WORK INSTRUCTION → Search the records below for the word "selector". Copy each line where it occurs.

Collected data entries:

.....

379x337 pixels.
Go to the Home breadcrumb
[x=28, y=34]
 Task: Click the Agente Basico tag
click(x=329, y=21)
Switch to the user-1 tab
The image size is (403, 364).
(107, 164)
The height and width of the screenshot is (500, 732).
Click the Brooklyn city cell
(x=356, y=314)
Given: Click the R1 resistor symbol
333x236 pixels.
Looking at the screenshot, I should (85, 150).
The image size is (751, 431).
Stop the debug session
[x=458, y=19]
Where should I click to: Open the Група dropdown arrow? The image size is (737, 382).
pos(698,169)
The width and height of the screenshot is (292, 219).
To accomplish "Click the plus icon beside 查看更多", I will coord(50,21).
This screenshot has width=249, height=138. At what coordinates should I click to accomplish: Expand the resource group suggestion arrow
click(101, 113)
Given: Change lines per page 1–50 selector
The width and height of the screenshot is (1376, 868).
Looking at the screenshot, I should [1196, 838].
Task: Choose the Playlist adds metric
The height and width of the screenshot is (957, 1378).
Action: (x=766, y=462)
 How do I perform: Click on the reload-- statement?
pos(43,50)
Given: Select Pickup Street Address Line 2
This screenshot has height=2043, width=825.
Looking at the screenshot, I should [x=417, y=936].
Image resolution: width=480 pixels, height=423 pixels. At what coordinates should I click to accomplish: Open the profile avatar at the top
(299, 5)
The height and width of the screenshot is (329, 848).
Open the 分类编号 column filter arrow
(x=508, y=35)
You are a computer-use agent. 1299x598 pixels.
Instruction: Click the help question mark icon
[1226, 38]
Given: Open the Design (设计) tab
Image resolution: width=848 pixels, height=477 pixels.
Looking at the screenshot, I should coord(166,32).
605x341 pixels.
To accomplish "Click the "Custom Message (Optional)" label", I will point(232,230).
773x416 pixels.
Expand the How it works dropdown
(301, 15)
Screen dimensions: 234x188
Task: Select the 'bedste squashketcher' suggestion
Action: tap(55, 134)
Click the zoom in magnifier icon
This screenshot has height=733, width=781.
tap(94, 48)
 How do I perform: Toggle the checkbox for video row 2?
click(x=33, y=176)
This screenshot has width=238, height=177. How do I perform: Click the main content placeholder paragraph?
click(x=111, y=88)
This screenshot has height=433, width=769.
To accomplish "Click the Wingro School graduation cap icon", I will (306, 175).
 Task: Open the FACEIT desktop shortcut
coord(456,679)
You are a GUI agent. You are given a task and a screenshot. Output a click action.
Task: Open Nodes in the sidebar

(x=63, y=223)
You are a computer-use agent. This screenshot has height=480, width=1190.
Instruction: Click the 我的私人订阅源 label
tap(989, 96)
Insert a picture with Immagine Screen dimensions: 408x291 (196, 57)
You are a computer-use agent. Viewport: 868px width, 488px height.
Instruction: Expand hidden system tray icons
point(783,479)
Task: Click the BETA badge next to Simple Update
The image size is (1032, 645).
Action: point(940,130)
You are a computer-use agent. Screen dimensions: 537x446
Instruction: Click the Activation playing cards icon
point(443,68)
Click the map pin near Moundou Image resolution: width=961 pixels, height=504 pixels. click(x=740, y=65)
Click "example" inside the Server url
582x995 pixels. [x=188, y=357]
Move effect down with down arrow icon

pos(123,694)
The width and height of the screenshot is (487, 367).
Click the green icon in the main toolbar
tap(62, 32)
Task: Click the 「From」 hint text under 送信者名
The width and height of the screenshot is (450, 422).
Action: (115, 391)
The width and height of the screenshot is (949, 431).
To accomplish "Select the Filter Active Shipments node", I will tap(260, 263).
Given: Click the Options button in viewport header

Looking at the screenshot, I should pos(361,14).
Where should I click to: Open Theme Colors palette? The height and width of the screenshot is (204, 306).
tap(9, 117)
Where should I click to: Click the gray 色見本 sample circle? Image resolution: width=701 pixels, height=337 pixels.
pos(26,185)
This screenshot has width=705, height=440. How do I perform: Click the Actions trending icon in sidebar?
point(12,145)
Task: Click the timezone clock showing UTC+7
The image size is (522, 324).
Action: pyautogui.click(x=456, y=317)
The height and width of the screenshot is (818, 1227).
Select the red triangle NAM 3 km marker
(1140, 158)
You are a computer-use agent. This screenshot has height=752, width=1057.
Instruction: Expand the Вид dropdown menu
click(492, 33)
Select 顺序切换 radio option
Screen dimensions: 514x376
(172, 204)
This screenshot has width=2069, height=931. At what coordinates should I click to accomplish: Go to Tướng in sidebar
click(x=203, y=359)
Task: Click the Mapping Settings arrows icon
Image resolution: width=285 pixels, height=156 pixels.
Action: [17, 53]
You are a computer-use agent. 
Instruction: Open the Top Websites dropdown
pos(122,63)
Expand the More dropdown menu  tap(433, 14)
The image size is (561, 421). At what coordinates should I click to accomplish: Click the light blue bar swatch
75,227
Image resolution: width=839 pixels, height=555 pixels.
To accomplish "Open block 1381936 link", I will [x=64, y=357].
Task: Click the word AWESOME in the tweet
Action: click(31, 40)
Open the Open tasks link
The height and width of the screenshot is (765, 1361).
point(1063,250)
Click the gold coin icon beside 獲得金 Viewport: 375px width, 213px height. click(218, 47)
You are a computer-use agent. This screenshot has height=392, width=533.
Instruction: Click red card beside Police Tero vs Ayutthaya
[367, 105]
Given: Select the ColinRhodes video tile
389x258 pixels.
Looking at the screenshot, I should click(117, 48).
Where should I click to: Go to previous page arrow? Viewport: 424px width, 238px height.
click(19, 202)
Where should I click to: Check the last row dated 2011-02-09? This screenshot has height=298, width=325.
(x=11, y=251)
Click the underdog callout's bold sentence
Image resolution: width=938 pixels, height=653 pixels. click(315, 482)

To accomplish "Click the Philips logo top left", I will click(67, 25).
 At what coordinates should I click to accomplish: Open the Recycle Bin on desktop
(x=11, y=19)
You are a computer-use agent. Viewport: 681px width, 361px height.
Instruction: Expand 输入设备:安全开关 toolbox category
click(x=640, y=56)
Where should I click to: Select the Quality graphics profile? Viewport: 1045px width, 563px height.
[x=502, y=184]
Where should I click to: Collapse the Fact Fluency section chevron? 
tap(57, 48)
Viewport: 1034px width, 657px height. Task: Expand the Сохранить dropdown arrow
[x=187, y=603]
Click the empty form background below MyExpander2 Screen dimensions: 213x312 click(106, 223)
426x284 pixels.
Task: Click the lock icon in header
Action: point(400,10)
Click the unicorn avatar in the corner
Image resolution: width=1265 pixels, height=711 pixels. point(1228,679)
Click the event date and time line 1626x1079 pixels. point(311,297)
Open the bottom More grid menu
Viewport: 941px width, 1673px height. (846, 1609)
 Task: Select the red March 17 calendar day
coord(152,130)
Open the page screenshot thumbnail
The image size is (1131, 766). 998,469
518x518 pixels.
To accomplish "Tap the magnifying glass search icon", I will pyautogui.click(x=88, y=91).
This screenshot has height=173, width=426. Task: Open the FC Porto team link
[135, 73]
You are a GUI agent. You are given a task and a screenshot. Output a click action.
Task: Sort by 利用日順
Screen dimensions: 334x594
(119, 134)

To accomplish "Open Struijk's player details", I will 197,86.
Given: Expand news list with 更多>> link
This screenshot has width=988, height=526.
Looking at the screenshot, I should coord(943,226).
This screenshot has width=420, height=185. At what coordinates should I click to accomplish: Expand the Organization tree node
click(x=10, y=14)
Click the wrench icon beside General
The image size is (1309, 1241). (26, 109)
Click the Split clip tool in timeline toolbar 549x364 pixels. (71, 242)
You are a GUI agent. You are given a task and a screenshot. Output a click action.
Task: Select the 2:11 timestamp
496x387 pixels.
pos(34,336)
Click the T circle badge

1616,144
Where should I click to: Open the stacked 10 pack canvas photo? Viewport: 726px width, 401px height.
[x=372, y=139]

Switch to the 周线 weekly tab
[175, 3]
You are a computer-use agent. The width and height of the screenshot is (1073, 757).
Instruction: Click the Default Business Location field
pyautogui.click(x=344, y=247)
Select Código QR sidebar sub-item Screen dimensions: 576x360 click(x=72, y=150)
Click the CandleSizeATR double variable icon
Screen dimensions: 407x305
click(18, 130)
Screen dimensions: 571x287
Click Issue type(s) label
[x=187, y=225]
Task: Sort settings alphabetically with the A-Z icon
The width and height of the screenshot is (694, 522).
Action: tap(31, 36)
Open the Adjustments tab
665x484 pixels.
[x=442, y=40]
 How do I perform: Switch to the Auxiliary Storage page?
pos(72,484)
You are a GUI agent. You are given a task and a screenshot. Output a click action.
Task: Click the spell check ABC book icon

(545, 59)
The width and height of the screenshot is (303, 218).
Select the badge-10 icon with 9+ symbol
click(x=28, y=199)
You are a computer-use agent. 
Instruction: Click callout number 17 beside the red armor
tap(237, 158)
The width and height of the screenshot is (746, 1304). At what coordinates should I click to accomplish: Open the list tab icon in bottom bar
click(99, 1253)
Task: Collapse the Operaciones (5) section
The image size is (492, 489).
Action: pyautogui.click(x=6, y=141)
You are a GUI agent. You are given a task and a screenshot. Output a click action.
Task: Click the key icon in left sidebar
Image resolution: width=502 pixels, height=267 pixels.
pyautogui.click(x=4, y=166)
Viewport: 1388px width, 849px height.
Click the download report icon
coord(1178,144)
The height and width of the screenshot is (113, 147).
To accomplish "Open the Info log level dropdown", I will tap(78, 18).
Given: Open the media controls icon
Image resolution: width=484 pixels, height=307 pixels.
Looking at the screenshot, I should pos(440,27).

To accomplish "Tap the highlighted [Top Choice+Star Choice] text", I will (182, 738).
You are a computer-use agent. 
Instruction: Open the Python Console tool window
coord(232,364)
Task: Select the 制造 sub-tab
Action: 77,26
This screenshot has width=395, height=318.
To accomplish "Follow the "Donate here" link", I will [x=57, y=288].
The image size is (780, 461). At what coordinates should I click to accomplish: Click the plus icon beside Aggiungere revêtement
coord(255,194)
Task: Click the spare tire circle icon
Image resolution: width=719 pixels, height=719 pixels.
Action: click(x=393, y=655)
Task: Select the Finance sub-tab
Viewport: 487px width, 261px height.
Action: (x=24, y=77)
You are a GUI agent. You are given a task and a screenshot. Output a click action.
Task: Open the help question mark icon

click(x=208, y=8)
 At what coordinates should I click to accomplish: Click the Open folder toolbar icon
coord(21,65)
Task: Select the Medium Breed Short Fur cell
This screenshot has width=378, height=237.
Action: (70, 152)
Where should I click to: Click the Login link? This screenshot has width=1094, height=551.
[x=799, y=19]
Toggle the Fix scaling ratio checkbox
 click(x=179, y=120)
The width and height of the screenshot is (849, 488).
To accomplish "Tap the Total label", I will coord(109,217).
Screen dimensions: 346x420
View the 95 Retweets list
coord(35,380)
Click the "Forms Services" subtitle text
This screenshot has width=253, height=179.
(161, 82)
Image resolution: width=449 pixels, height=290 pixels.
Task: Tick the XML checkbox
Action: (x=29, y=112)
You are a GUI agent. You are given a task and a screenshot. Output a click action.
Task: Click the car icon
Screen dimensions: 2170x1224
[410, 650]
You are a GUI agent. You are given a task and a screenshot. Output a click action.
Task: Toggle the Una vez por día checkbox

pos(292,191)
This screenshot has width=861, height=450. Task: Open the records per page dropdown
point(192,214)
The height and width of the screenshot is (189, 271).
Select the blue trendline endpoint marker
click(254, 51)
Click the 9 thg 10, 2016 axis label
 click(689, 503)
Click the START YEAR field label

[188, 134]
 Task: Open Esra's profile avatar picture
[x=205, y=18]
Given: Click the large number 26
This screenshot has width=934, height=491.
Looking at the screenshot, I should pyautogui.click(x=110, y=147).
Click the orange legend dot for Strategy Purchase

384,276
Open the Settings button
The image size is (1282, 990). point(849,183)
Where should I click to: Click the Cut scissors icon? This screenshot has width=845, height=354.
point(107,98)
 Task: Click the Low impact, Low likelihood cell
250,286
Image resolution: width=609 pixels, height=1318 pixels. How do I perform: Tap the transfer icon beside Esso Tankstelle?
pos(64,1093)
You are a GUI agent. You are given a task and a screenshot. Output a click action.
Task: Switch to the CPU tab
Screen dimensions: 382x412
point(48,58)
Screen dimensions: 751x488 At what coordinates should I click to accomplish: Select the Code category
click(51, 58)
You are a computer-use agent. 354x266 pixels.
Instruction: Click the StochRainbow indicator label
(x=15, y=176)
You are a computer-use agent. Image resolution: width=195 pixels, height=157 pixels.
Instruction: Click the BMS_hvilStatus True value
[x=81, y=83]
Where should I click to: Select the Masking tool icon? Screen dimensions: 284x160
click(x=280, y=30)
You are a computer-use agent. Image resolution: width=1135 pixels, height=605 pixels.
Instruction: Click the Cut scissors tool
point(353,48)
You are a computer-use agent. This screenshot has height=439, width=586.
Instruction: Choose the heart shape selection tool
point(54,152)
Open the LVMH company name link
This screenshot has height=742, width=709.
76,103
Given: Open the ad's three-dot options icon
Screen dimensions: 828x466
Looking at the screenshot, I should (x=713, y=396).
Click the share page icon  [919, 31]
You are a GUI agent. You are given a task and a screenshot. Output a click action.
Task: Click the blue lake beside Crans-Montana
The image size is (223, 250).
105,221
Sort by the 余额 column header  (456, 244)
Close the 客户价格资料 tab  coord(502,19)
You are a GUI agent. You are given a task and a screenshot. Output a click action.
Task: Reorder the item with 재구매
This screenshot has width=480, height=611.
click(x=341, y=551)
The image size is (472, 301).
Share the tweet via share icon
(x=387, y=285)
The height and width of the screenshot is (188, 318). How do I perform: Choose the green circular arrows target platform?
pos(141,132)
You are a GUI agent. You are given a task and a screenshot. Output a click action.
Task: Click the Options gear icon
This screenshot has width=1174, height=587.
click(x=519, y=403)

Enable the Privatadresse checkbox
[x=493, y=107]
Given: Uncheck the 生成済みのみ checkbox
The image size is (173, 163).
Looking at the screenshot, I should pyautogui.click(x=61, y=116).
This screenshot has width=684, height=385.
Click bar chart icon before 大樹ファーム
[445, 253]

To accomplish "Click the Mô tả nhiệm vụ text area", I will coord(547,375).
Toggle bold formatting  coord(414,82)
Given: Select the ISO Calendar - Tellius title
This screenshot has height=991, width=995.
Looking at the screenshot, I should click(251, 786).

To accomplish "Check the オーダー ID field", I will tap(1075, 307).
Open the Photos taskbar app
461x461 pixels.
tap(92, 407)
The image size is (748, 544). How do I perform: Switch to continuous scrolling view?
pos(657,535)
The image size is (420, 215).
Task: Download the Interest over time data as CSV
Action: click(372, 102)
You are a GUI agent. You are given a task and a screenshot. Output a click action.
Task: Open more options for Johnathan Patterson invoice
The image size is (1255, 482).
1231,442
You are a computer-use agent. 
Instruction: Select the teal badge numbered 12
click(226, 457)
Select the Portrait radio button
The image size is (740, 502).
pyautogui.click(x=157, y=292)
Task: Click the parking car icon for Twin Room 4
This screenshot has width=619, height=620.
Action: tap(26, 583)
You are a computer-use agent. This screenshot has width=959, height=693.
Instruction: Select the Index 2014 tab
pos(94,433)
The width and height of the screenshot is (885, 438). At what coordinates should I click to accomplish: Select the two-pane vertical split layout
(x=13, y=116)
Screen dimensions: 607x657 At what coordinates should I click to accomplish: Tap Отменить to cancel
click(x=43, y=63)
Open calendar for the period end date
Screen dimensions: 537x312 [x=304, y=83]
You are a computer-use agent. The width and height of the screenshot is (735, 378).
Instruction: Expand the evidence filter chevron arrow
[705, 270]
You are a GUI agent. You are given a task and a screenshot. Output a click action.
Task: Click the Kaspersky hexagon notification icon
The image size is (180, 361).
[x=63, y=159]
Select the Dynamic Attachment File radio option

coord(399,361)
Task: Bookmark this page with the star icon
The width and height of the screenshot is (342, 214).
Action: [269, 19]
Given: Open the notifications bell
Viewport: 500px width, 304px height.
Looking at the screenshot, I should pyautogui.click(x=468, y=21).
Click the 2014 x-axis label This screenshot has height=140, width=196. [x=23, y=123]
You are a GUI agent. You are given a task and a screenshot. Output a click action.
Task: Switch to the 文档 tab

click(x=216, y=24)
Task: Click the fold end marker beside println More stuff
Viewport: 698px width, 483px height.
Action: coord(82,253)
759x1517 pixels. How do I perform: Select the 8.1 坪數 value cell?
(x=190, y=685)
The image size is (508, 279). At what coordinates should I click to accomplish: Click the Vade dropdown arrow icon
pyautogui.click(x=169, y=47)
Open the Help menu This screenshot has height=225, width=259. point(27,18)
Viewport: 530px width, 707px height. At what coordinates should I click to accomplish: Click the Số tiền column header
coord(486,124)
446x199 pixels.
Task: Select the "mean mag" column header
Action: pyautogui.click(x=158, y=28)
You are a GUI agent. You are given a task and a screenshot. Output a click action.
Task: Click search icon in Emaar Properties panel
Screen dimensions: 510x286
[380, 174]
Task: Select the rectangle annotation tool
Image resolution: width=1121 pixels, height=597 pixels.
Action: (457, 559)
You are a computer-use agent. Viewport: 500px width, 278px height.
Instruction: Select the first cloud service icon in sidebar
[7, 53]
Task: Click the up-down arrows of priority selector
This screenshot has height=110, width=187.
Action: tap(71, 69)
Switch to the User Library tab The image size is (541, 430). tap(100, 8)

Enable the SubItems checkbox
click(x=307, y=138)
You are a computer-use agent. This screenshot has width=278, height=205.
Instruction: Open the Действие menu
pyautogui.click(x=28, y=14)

.....

RESPONSE →
Given: Change lines per page 1–50 selector
Task: Click the up-down arrows of priority selector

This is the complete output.